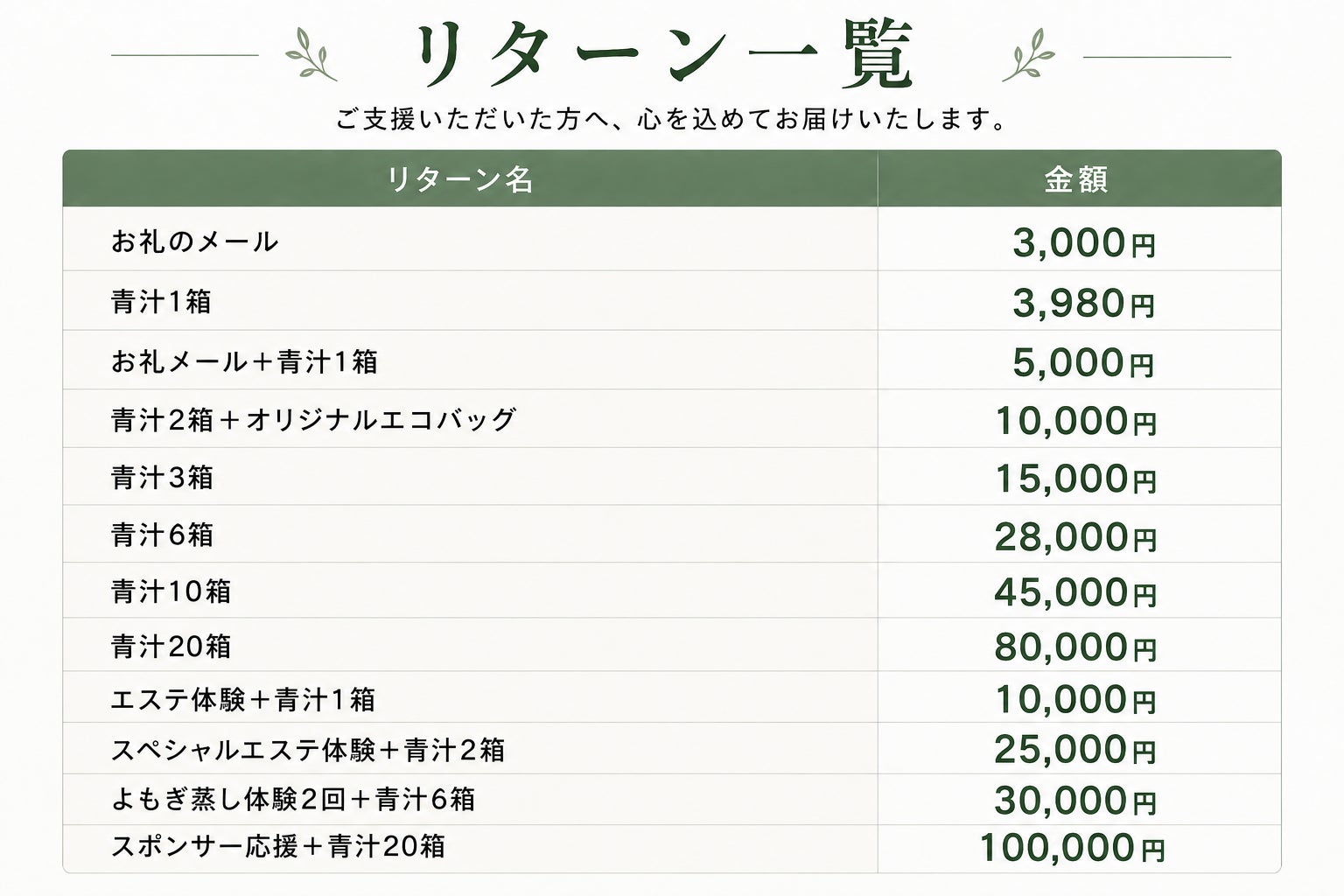1344x896 pixels.
Task: Click the 15,000円 amount
Action: coord(1076,479)
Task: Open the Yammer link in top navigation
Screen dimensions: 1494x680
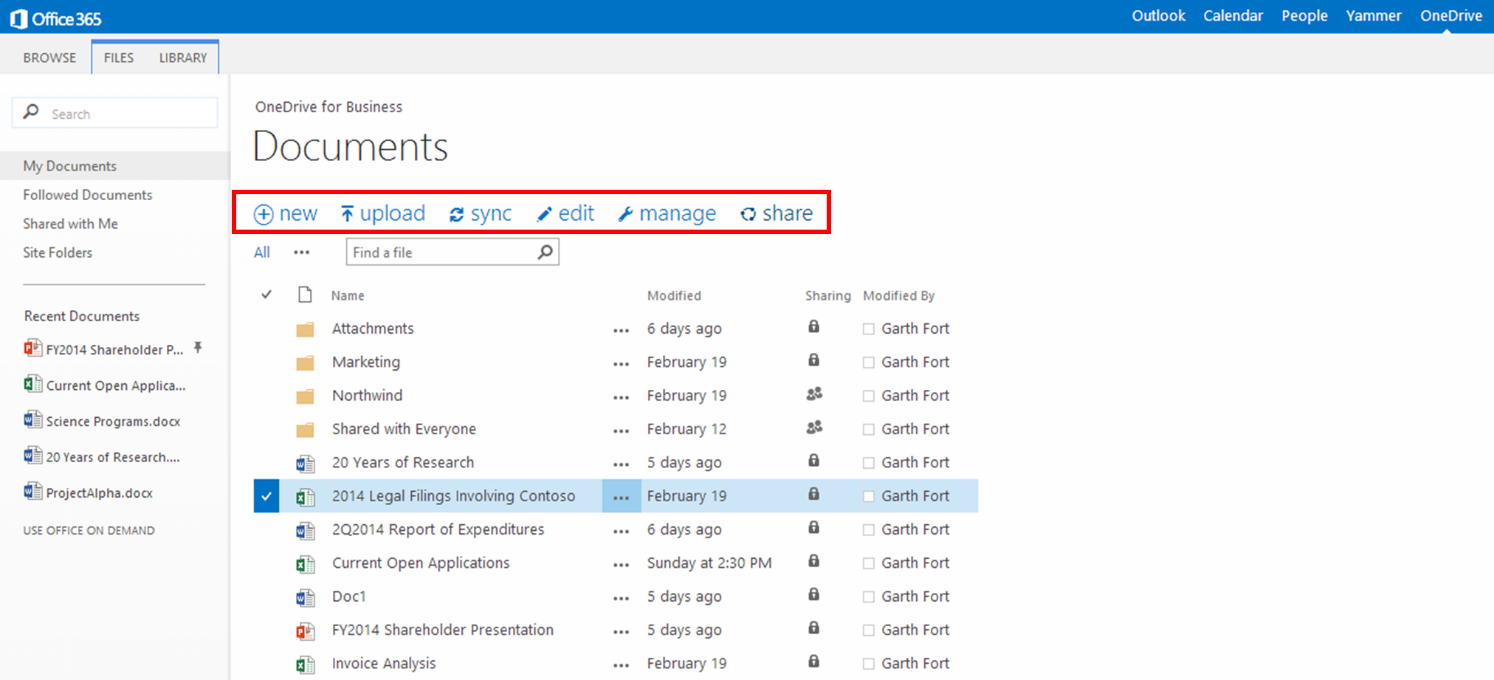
* * * *
→ **GIVEN INSTRUCTION**: Rewrite the listing above, replacing "Screen dimensions" with "Image size" and keeping everything else unchanged. Leave the pictures out of your answer.

→ **COMPLETED EXERCISE**:
1344x896 pixels.
Task: Click the 15,000円 amount
Action: coord(1076,479)
Task: Open the Yammer link in top navigation
Image size: 1494x680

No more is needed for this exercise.